QUÉ HACER: Copia literalmente, sin alterar nada, todas las líneas del material que aparece a continuación.

CONJUNTO DE DATOS:
···
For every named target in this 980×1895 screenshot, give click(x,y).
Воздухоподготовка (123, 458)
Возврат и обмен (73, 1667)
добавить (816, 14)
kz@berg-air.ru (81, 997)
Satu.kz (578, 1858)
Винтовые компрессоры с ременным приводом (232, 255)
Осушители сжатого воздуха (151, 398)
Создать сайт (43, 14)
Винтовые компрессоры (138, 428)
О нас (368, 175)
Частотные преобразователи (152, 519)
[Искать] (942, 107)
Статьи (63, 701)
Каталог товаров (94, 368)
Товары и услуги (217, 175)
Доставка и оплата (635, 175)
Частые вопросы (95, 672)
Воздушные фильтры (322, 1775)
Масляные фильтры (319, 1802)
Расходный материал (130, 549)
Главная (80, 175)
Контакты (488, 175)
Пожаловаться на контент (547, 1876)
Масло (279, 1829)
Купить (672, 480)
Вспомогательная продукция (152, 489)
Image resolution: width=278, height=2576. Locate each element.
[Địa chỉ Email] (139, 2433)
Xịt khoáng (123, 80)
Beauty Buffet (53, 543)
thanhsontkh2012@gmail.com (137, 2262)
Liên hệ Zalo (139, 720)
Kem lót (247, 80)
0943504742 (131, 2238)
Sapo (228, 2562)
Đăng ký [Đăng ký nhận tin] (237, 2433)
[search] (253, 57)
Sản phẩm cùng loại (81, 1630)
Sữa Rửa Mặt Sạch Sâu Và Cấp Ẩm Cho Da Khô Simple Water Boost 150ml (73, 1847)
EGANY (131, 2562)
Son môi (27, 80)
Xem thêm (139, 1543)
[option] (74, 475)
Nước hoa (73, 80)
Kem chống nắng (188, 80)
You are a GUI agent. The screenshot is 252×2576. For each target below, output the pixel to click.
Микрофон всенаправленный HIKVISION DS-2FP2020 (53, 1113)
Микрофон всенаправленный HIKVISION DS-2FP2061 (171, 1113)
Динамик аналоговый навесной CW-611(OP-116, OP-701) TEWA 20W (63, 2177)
···
SOLUCIÓN:
For every named target in this 980×1895 screenshot, give click(x,y).
Воздухоподготовка (123, 458)
Возврат и обмен (73, 1667)
добавить (816, 14)
kz@berg-air.ru (81, 997)
Satu.kz (578, 1858)
Винтовые компрессоры с ременным приводом (232, 255)
Осушители сжатого воздуха (151, 398)
Создать сайт (43, 14)
Винтовые компрессоры (138, 428)
О нас (368, 175)
Частотные преобразователи (152, 519)
[Искать] (942, 107)
Статьи (63, 701)
Каталог товаров (94, 368)
Товары и услуги (217, 175)
Доставка и оплата (635, 175)
Частые вопросы (95, 672)
Воздушные фильтры (322, 1775)
Масляные фильтры (319, 1802)
Расходный материал (130, 549)
Главная (80, 175)
Контакты (488, 175)
Пожаловаться на контент (547, 1876)
Масло (279, 1829)
Купить (672, 480)
Вспомогательная продукция (152, 489)
Image resolution: width=278, height=2576. Locate each element.
[Địa chỉ Email] (139, 2433)
Xịt khoáng (123, 80)
Beauty Buffet (53, 543)
thanhsontkh2012@gmail.com (137, 2262)
Liên hệ Zalo (139, 720)
Kem lót (247, 80)
0943504742 (131, 2238)
Sapo (228, 2562)
Đăng ký [Đăng ký nhận tin] (237, 2433)
[search] (253, 57)
Sản phẩm cùng loại (81, 1630)
Sữa Rửa Mặt Sạch Sâu Và Cấp Ẩm Cho Da Khô Simple Water Boost 150ml (73, 1847)
EGANY (131, 2562)
Son môi (27, 80)
Xem thêm (139, 1543)
[option] (74, 475)
Nước hoa (73, 80)
Kem chống nắng (188, 80)
You are a GUI agent. The screenshot is 252×2576. For each target below, output the pixel to click.
Микрофон всенаправленный HIKVISION DS-2FP2020 (53, 1113)
Микрофон всенаправленный HIKVISION DS-2FP2061 (171, 1113)
Динамик аналоговый навесной CW-611(OP-116, OP-701) TEWA 20W (63, 2177)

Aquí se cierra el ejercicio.